What the exercise asks
When you reach the line with "Give [button] (599, 98)" in the listing below, transcribe it and each line after it up to and including the line with "[Follow ULethbridge on BSKY] (429, 2094)", exactly and with nothing else.

Data to process
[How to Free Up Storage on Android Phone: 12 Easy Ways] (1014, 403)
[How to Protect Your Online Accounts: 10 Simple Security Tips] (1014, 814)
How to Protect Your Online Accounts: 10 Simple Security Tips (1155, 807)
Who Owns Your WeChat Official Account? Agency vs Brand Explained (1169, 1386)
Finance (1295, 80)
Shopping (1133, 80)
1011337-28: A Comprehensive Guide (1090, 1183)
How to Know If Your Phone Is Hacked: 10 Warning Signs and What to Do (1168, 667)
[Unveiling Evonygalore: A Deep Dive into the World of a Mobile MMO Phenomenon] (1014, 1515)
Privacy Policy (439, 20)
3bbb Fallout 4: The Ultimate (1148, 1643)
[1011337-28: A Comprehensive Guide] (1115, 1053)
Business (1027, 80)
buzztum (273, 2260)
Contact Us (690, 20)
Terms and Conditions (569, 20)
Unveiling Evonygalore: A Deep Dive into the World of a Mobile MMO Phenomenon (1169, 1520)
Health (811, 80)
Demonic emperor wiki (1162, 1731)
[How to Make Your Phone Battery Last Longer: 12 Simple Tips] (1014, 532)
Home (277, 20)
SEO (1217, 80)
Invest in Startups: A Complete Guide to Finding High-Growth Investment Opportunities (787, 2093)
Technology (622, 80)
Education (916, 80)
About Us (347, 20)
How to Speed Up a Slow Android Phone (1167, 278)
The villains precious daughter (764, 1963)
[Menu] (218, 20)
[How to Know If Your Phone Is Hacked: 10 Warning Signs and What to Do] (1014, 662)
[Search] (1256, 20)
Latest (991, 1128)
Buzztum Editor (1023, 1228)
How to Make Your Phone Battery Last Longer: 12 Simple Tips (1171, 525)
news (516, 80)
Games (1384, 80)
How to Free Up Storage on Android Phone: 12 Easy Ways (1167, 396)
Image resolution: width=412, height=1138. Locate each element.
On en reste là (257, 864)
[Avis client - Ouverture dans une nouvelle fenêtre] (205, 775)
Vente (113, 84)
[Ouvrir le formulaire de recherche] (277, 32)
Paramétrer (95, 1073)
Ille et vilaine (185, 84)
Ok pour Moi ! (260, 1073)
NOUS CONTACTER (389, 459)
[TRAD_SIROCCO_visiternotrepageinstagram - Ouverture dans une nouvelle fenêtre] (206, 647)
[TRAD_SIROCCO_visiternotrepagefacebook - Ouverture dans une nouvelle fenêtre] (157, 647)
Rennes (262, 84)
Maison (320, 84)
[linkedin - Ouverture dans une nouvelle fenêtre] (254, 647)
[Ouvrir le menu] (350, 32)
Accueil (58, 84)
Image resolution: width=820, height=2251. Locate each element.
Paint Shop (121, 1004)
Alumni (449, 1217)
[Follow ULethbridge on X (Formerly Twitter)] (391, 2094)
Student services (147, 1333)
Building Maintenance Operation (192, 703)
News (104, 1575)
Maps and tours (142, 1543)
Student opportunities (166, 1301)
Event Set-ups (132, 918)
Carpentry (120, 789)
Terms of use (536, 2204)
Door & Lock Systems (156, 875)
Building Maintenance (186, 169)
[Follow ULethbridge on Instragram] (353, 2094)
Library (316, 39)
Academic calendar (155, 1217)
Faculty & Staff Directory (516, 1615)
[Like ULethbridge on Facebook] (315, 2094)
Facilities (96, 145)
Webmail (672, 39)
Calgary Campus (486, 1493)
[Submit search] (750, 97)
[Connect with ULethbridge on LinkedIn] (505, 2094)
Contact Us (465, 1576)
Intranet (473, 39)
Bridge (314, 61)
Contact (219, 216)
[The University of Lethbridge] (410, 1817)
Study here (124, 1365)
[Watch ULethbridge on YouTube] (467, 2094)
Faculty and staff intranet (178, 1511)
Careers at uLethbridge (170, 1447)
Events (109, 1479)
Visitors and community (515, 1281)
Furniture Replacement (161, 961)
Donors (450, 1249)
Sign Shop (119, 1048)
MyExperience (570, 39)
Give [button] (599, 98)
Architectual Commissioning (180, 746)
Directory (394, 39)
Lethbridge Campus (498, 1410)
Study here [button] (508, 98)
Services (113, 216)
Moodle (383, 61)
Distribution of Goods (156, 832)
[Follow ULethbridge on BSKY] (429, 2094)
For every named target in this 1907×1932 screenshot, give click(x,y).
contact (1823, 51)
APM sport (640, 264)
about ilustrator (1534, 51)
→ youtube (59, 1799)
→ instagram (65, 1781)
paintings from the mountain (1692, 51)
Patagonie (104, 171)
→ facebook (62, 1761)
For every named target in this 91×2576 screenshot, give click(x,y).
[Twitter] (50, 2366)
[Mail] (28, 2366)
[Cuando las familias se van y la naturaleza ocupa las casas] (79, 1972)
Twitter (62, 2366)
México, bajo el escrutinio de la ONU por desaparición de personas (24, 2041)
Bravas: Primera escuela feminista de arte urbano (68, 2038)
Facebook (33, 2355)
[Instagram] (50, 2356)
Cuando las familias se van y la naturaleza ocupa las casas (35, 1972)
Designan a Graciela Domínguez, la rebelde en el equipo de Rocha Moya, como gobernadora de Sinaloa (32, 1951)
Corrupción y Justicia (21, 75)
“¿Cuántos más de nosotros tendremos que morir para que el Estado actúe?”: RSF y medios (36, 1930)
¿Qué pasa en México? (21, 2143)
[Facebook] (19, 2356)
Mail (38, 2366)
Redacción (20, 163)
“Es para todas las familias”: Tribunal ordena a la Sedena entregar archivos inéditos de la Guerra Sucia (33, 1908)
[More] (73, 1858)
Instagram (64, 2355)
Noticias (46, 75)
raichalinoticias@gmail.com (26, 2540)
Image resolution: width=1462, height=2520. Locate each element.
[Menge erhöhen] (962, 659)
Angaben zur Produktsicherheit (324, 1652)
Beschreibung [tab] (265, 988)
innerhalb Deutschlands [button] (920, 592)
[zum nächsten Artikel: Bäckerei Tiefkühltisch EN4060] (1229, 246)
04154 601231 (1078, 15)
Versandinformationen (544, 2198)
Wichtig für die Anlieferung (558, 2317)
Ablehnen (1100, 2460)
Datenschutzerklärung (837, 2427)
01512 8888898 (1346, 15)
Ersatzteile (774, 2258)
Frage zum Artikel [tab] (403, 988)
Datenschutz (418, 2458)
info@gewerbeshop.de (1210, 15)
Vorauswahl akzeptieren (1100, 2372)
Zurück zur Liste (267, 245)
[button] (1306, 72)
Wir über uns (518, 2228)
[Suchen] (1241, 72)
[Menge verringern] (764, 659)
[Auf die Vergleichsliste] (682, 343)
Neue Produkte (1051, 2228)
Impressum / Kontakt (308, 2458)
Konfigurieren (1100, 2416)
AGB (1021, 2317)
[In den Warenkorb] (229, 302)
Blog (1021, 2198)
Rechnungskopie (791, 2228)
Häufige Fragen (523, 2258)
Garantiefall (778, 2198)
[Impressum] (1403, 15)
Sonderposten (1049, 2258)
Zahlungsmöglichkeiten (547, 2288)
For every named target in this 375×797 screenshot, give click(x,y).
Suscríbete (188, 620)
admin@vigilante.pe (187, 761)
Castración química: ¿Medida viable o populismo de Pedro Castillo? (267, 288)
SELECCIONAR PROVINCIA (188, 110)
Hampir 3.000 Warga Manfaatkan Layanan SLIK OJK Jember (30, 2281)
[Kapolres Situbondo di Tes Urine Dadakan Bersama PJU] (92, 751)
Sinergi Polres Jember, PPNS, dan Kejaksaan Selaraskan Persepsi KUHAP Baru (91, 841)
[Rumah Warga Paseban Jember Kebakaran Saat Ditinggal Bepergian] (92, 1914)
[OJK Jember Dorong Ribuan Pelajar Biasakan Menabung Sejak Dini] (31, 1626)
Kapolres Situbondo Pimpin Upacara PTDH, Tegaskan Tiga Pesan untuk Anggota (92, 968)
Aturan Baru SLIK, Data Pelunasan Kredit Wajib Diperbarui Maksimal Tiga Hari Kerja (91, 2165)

Reply
Give [button] (599, 98)
Architectual Commissioning (180, 746)
Directory (394, 39)
Lethbridge Campus (498, 1410)
Study here [button] (508, 98)
Services (113, 216)
Moodle (383, 61)
Distribution of Goods (156, 832)
[Follow ULethbridge on BSKY] (429, 2094)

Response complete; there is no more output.